----- INFORMATION SHOWN -----

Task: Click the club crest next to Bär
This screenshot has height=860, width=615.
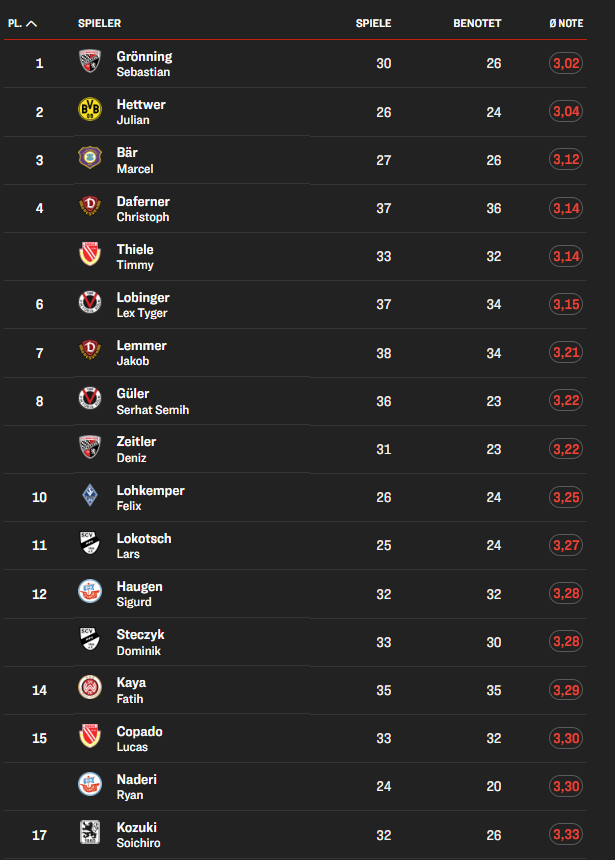Action: [x=90, y=158]
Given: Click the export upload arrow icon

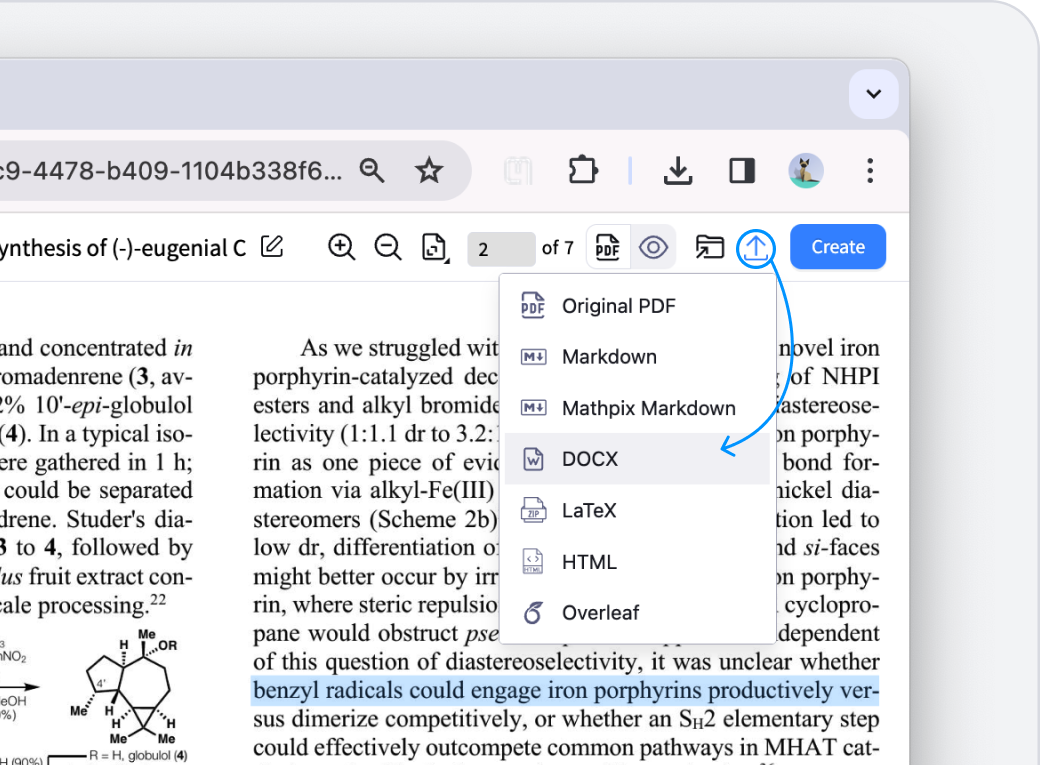Looking at the screenshot, I should click(x=756, y=249).
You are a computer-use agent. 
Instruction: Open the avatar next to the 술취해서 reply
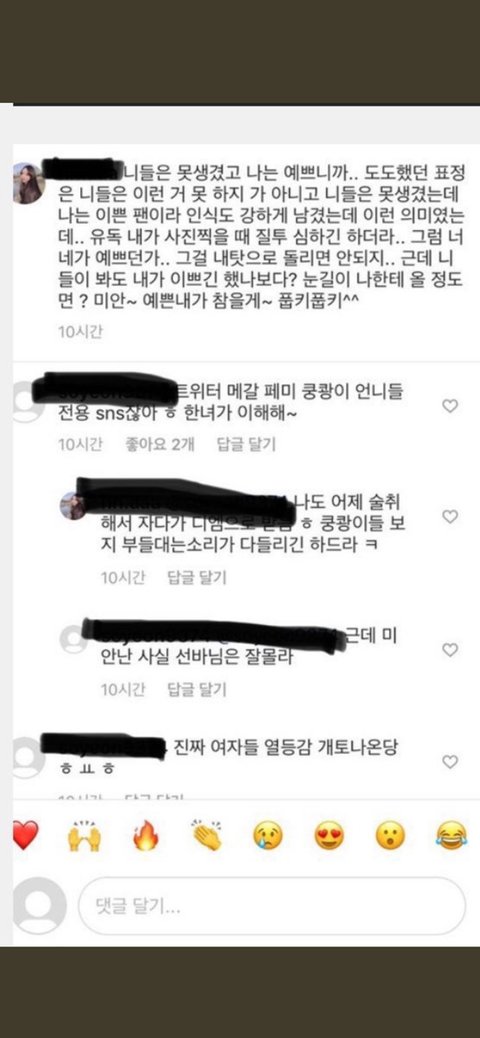[x=72, y=506]
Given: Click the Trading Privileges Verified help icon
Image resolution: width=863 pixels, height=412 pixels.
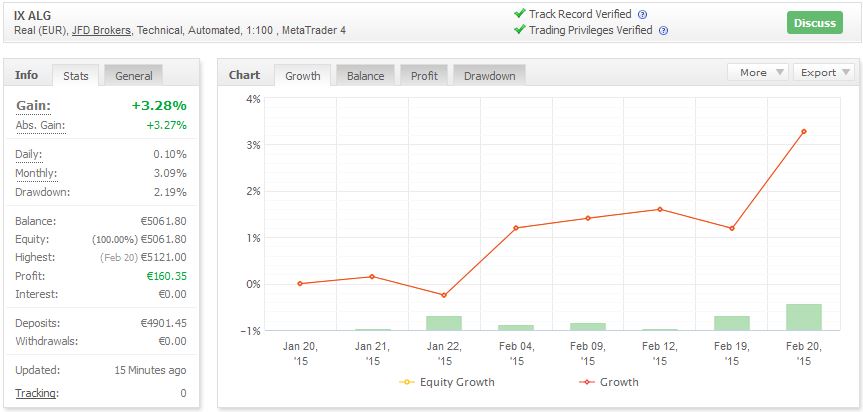Looking at the screenshot, I should [x=663, y=31].
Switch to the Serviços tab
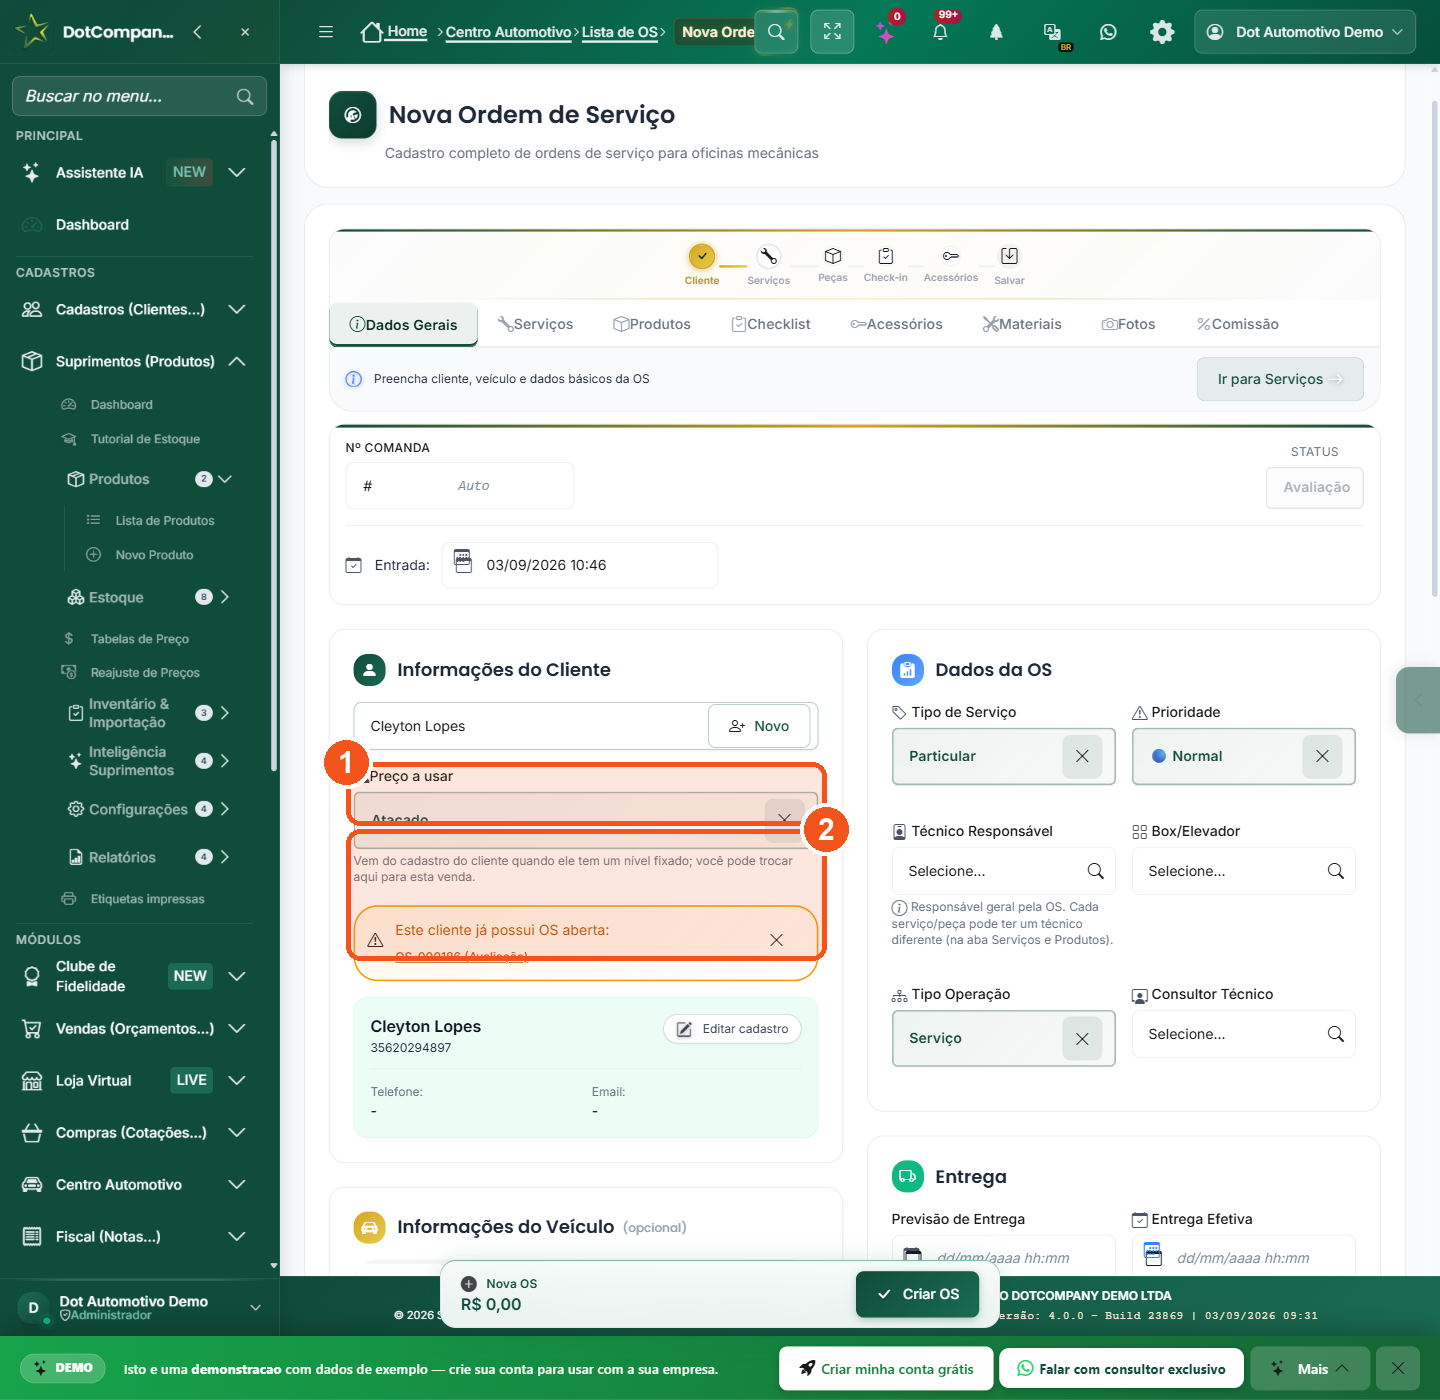The image size is (1440, 1400). click(535, 324)
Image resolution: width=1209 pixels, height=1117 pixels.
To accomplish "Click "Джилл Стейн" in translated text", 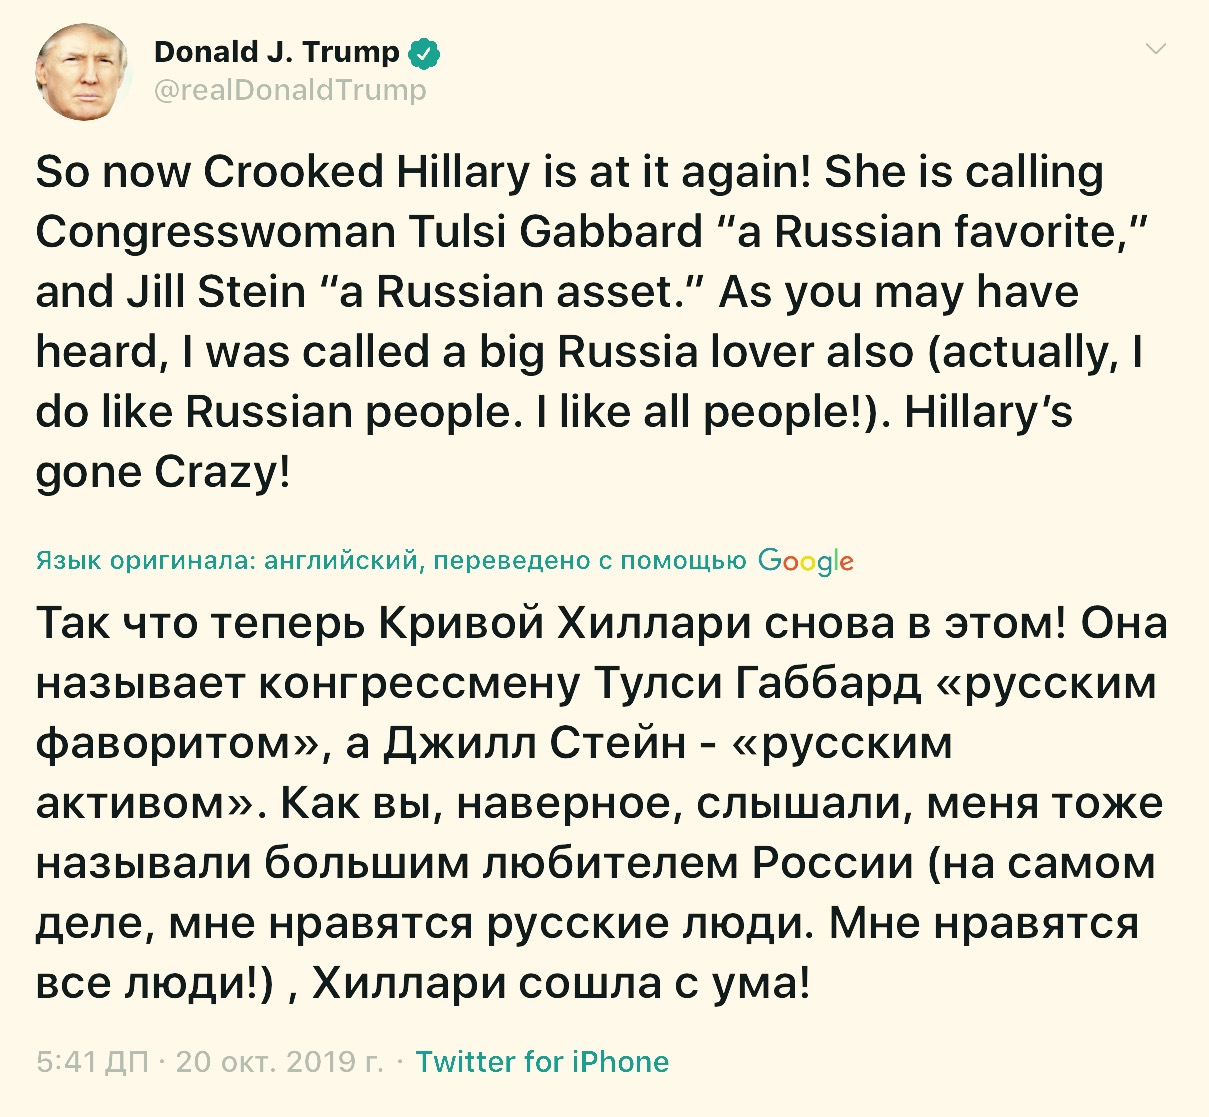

-----

- **TASK DIRECTIONS**
What is needed is an exact printout of all the entries, without the pictures.

- **OUTPUT OF THE EXERCISE**
Task: Click the club crest next to Bär
This screenshot has height=860, width=615.
Action: [x=90, y=158]
Given: Click the export upload arrow icon

Looking at the screenshot, I should click(x=756, y=249).
You are a computer-use agent. 
Instruction: Open the avatar next to the 술취해서 reply
[x=72, y=506]
Given: Click the Trading Privileges Verified help icon
Image resolution: width=863 pixels, height=412 pixels.
Looking at the screenshot, I should [x=663, y=31].
Switch to the Serviços tab
The image size is (1440, 1400). click(535, 324)
Image resolution: width=1209 pixels, height=1117 pixels.
To accomplish "Click "Джилл Стейн" in translated text", 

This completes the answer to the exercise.